How to write a CV
When it comes to looking for work, your CV is paramount. Do it well and you will have an interview in no time, but if you are wrong, you may be rejected after the rejection. Each CV is different since it wants to show why its skillset makes it suitable for the position you are applying for at the time, but they all follow a similar structure.
This guide will show you how to write an excellent CV that is ready for and beyond.
What is a CV?
Your CV, short for curriculum vitae, is a personal marketing document used to be sold to potential employers. You must tell them about yourself, your professional history and your skills, abilities and achievements. In short, you should highlight why you are the best person for the job.
A CV is required when applying for a job. In addition to your CV, employers may also require a cover letter and a completed application form.
What to include in your CV
While the structure of a CV is flexible and adapts to its unique set of skills and experiences, there are particular sections that employers expect to see in their CV independently.
Here are the sections that you should include in your CV:
Name, professional title and contact information.
The first part of your CV, located at the top of the page, must contain your name, professional title and contact information. Under no circumstances should your CV be titled with “curriculum vitae” or “CV”, as it is a waste of valuable space. Treat your name as the title instead.
When it comes to your contact information, your email address and phone number (s) are essential. Once upon a time, it was customary to include your full address in your CV. Today, you simply need to list your city and county.
If you wish, you can also include a link to your LinkedIn profile in this section, but only if it is updated!
Here is an example of what your name, professional title and contact information would look like:
First Name Last Name | Job title
Location: City, County
Telephone: 01234 567890
A personal profile, also known as a personal statement, professional objective and professional profile, is one of the most important aspects of your CV. It is a short paragraph that is just below your name and contact information that gives prospective employers an overview of who you are and what it is.
You must adapt your profile to each job you request, highlighting specific qualities that match the position. Try to keep your personal statement brief and sweet, and no more than a few sentences. To make the most of this section, you should try to address the following:
Who are you?
What can you offer the company?
What are your professional goals?
For more information on how to write your personal statement, it is worth consulting our complete guide.
Work experience and history
Your employment history section gives you the opportunity to describe your previous jobs, internships and work experience.

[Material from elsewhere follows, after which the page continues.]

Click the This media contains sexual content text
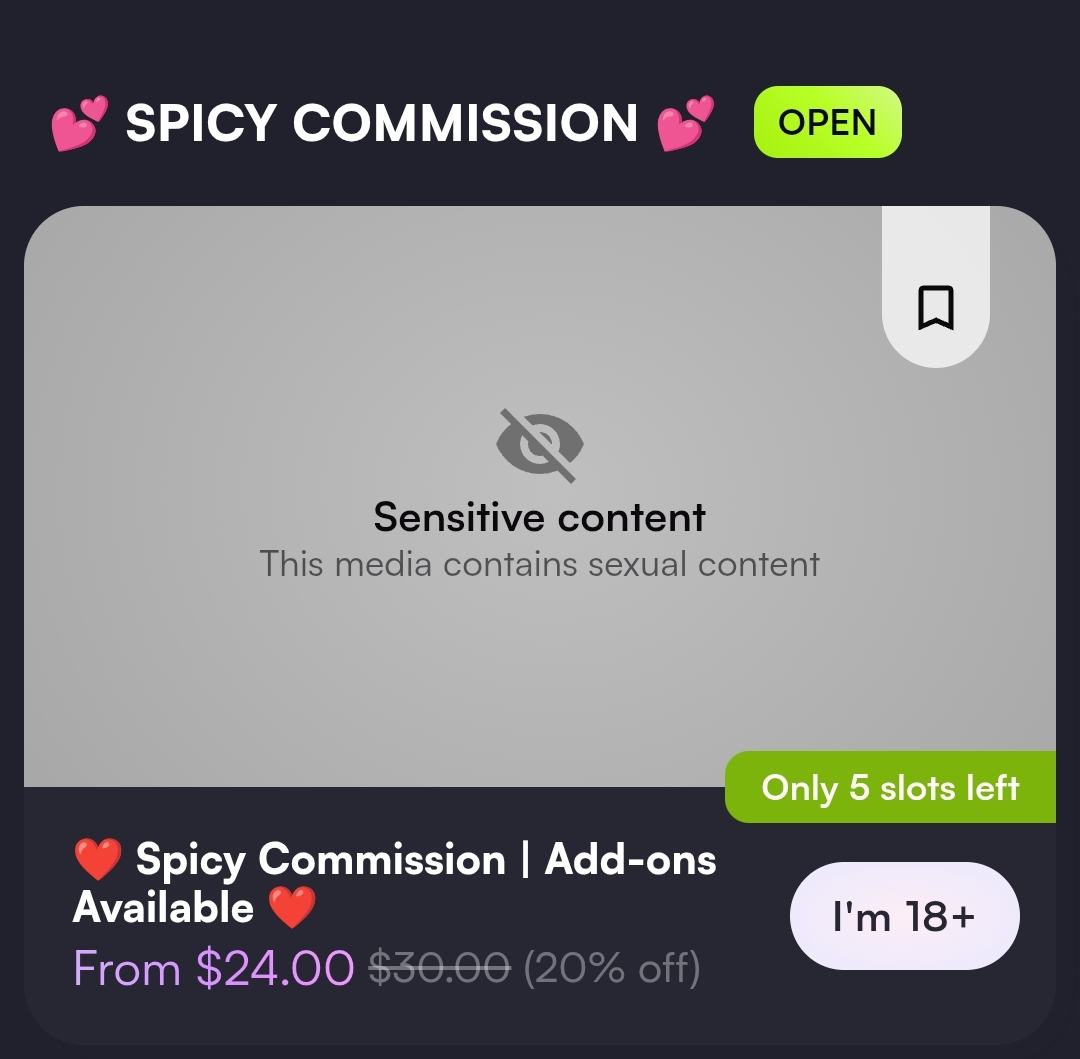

List your experience in reverse chronological order, since your recent role is the most relevant for the employer.
When listing each job, indicate the title of your job, the employer, the dates you worked and a line that summarizes the paper. Then, point out your main responsibilities, skills and achievements, and reinforce each point with verbs and powerful figures to support each claim and show its impact.
It helps to choose the most relevant tasks for the job you are requesting, especially if it is a long list. If you have many years of experience, you can reduce the detail of old or irrelevant roles. If you have positions more than 10 years ago, you can delete them.
Education and qualifications
Like your experience section, your education should appear in reverse chronological order. Include the name of the institutions and the dates you were there, followed by the qualifications and qualifications you obtained.
If you recently left education, you can write your degree, levels A or GCSE (or equivalent) as follows:
Name of the institution – Dates assisted (from – to)
Qualification / subject – Degree
If you have a degree, you can list some of the most relevant modules, tasks or projects below.
For professionals who are a little more advanced in their careers, or who have many certificates in their repertoire, you can present your qualifications in this way:
Qualification, degree – Institution – Year
There are a number of additional sections that can strengthen your CV and highlight your skills. Here are some that you can include if you have space:
Key skills: if you are writing a functional CV or have some skills that you want to show to the immediate employer insert a key skills section underneath your personal profile. You should aim to detail four to five abilities at most.